The last six months have been intense and challenging. It is difficult to have decades worth of identity and habits changed. Even with a focus over the last few years to unlock my identity from my job, I was still "attached" to it. I had limited energy or freedom to explore new possibilities.
When I told others about my job situation, many offered their belief that I would get a better job and be happier. While I appreciated their desire to cheer and encourage me, I could not feel the hope they were offering. My standard response was, "I may get there someday, but I am not there now." Even now, on an important and exciting new journey, I am not there.
There is an excellent animated video on the Power of Empathy on Brené Brown's Blog. It contrasts the difference between sympathy and empathy, how empathy involves connection. Much of my training in Clinical Pastoral Education (CPE) has been focused on developing skills of empathic listening, which is not easy. We prefer to sympathize, because that keeps a safe distance from the pain of the person suffering. But I am getting ahead of myself.
For the last several years I have been experiencing a dark night of the
soul. I have been wondering why God has not been responding to my deep
desire to move into a more direct form of ministry. I felt ready, but nothing was happening. Over those years, I wondered where God was, and struggled with my need for God to respond.
As I noted in the last blog, In Transition, What is God asking me to consider? Will I need let go of more than what has already been taken away? Yes, God has asked me to consider something entirely new. Unexpected doors have been placed in front of me. It has been up to me
whether to open, and step through those doors, into whatever lies on the
other side. I had to learn to trust in God again, that God was indeed
inviting me into a new, unexpected direction. I had to let go of much more than I expected, which has been painful, confusing and full of grief. Yet, there has been the outrageous promise of a new possibility.
The list of all the opened doors would be long, so here are a few of them. As I drove home the day I was told I no longer had a job, I decided to volunteer with the Calvert Hospice. I also followed a lead in my network and met with a hospice chaplain who advised I get CPE training. I worked on my application during a long vacation in July. Returning in early August, I sent my application to the program at Goodwin House, expecting to get into the Winter unit starting in January. Just minutes before arriving for a meeting with the volunteer coordinator at Calvert Hospice, I received a phone call from Dan Duggan inviting me to interview for the Fall unit, starting in a few weeks. He also arranged my clinical time as a volunteer chaplain with Capital Caring in their Washington, DC office.

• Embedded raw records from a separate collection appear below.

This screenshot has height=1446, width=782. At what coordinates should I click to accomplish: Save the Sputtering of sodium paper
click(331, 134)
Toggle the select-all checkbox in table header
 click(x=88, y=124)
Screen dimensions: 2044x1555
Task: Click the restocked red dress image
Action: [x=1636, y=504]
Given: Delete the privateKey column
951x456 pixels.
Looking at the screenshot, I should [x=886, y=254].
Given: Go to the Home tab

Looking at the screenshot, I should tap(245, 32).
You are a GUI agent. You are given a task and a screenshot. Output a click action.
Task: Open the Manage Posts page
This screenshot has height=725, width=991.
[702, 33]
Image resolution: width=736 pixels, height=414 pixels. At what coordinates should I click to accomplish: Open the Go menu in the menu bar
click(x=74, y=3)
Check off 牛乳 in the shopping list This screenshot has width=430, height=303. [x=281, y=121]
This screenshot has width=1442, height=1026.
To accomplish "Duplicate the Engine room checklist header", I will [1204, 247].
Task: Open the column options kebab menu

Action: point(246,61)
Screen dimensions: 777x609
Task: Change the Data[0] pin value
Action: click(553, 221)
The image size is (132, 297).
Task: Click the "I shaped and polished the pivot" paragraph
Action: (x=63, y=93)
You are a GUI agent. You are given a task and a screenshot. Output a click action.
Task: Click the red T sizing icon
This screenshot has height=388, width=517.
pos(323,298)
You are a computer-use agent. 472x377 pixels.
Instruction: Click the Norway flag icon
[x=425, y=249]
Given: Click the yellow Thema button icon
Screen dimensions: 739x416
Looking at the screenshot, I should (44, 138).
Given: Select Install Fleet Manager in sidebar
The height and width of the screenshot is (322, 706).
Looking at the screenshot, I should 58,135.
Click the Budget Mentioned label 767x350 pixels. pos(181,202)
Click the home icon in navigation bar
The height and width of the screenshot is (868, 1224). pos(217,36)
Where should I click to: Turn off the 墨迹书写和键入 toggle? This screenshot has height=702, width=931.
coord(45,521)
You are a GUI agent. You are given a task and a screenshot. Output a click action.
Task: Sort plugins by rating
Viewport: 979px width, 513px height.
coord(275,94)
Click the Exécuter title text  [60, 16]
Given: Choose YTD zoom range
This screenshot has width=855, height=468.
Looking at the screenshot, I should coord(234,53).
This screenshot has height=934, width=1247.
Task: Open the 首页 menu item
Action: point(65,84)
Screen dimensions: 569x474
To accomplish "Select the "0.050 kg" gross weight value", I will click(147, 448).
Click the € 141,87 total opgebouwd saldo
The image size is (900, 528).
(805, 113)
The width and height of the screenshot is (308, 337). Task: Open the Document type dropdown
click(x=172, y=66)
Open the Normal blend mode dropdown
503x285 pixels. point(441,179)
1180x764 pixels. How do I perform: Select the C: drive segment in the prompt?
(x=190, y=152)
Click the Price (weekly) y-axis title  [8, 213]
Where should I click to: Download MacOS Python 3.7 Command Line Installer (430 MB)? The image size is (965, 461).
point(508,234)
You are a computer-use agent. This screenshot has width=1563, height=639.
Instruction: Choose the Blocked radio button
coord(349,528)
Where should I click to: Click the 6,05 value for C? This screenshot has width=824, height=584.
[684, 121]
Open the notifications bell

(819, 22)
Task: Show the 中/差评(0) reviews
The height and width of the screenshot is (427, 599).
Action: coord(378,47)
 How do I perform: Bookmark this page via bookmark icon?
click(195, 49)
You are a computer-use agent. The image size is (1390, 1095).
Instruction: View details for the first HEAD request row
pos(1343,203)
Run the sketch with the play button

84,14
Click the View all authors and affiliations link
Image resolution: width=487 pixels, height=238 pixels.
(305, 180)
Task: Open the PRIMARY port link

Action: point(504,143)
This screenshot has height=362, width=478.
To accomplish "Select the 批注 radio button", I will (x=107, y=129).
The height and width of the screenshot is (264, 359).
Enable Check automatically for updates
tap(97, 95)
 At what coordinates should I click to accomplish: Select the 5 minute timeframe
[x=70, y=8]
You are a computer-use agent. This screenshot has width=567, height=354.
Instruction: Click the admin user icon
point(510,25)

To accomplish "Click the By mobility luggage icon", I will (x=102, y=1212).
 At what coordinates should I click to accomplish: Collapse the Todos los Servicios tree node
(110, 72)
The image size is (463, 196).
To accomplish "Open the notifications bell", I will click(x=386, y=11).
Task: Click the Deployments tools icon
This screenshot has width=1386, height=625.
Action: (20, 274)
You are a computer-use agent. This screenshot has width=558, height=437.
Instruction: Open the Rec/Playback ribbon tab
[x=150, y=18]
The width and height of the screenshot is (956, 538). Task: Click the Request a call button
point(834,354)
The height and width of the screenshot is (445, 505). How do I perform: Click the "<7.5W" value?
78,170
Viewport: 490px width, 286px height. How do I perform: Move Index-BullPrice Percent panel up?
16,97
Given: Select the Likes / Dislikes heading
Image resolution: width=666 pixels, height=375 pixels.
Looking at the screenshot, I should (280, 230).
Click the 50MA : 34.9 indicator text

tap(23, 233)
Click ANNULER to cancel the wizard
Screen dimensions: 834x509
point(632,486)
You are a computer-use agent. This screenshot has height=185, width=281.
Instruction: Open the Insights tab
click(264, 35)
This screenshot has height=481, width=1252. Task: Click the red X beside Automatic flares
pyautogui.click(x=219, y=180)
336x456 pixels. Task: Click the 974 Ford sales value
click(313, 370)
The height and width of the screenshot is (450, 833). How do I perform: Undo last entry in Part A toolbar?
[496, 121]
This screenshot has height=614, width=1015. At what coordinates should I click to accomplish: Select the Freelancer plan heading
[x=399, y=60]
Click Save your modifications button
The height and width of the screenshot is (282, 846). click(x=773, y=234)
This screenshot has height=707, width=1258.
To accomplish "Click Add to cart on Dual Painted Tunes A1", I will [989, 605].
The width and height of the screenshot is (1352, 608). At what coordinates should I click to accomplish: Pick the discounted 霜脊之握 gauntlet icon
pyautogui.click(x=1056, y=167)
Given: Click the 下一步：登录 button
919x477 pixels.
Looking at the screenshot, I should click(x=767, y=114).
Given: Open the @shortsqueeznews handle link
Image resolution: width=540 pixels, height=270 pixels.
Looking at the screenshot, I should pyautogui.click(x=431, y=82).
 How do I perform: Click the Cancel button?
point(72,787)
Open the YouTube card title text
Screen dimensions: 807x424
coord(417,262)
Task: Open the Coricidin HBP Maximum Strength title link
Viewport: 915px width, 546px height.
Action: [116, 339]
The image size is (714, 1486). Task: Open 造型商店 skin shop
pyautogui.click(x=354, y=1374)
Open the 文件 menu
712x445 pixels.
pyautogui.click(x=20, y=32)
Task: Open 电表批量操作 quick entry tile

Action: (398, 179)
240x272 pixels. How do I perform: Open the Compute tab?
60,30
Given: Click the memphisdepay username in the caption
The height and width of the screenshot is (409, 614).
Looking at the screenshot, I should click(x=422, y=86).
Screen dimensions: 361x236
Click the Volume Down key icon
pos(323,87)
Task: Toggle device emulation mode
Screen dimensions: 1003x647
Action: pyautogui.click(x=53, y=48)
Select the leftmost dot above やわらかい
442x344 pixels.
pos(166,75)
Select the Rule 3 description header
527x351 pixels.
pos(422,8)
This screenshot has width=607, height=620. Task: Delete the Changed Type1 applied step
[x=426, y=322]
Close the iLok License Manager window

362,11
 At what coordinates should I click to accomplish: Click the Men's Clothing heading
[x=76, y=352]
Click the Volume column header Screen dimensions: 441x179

The experience has been challenging and encouraging. Within the CPE group I found myself dealing with the still unresolved grief of my lost job. While they provided a safe place for me to work through it, I was pushed to go deeper. Issues I would have put off until later were brought to the surface. Connections with previous losses were exposed.
Chaplains at Capital Caring also have been very supportive. They took time to let me shadow them as they visited clients and answered my many questions.
This holiday time is giving me time to sort through and absorb what I have been learning. I wonder what new doors will become available in the new year?